It is the import of that ardor and the ways in which it so obviously shaped the author’s life and perspective that set me reflecting. It is not only a matter of how a piano (and perhaps other instruments as well) can become part of an individual’s and a family’s life and in some way begin to conjure experiences and relationships and feelings in profound and indefinable ways, but also how the instrument can evoke not only human uniqueness, but also pathways to the sublime and to appreciation of one’s lived experience and memory. Here is how Carhart described the distinctively powerful capacity of this complex instrument to evoke claims on its owners:

We invest it with our dreams, we touch it off-handedly as we walk by, we crown it with favorite photos and treasured objects until it becomes a kind of domestic shrine. But when it is gone from our lives, it can’t really be replaced, not for what it encompasses as part of a life’s progress.
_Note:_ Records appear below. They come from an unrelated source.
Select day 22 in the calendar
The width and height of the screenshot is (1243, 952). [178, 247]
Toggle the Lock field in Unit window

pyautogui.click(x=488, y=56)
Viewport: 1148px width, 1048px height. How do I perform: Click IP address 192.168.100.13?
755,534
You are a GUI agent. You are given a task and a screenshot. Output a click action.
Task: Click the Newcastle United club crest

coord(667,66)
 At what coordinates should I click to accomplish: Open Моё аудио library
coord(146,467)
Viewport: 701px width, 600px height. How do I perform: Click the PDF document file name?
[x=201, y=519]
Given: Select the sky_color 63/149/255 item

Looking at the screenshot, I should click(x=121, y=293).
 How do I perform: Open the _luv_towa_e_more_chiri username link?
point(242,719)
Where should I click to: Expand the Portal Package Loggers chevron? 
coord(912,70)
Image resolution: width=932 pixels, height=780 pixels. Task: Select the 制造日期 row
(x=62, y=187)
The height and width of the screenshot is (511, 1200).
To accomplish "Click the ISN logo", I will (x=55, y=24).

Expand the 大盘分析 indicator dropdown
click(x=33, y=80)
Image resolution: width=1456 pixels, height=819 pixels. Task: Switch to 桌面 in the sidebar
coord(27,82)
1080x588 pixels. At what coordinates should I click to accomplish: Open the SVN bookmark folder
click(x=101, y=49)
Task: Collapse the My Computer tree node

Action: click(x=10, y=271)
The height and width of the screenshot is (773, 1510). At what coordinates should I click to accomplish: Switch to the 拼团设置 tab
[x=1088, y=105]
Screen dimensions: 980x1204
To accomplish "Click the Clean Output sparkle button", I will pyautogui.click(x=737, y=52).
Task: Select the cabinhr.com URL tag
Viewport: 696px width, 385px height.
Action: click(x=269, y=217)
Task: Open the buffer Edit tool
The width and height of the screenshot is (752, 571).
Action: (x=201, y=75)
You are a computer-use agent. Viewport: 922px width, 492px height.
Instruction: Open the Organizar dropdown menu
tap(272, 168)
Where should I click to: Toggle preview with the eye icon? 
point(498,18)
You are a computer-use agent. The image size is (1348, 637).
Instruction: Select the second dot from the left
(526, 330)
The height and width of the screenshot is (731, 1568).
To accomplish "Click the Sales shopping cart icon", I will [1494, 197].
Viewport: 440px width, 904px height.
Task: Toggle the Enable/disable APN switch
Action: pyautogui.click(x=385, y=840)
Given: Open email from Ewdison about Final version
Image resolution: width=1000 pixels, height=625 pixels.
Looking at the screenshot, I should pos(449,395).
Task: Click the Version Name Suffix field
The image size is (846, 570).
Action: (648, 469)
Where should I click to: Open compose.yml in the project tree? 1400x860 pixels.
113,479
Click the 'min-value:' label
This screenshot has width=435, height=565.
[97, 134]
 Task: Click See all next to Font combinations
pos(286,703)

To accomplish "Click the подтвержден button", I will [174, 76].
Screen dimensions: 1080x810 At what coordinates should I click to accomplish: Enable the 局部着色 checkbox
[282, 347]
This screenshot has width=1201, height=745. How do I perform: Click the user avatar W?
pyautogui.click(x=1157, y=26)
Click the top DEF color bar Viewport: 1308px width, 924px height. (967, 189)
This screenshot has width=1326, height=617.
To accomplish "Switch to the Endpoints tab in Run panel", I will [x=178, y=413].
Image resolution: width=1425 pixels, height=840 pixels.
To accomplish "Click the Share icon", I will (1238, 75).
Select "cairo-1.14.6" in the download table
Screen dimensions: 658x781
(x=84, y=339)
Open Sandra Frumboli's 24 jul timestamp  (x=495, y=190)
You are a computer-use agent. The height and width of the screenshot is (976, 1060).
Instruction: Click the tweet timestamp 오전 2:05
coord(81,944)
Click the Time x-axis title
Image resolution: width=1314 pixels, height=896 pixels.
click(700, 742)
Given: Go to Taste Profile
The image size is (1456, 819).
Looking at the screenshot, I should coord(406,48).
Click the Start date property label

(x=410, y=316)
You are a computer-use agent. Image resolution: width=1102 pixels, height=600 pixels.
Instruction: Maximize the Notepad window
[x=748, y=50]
While he did not employ the term, it seems clear the piano served not only as an avenue to the sublime and to its individual expression for Carhart, but it also unleashed his aesthetic imagination. That turn allowed the author to envision new possibilities and to experience emotions and reflections he argues he otherwise would never have known. Herbert Marcuse pointed up this power of the arts and art making more generally in his final book, The Aesthetic Dimension:

This experience (participation in an art-making or an artistic possibility) culminates in extreme situations (of love and death, guilt and failure, but also joy, happiness and fulfillment), which explode the given reality in the name of a truth normally denied or even unheard.

Carhart’s text may be read as a loving reflection on the power of the aesthetic imagination to shape virtually all dimensions of human experience, and of the arts to unleash that potential. For Carhart, this possibility lay in the complex sonority, engineering and lasting beauty of a well-constructed piano as well as with the evocative and sweeping power it may release when beautifully played. For others, that opportunity may lay in theatrical performance or challenging poetry or in painting or sculpture. The specific form is not the key. Rather, the arts, music in this instance, provide an avenue to new ways of knowing, novel nuances of experience and fresh subtleties of emotional and intellectual ideation, and it is these that so profoundly shape individual possibility. Carhart’s thoughtful homage to the piano and its meanings in his and his friend Luc’s lives, offers more than a winning memoir. It provides a distinctive lens into the evocative power of art to shape human understanding.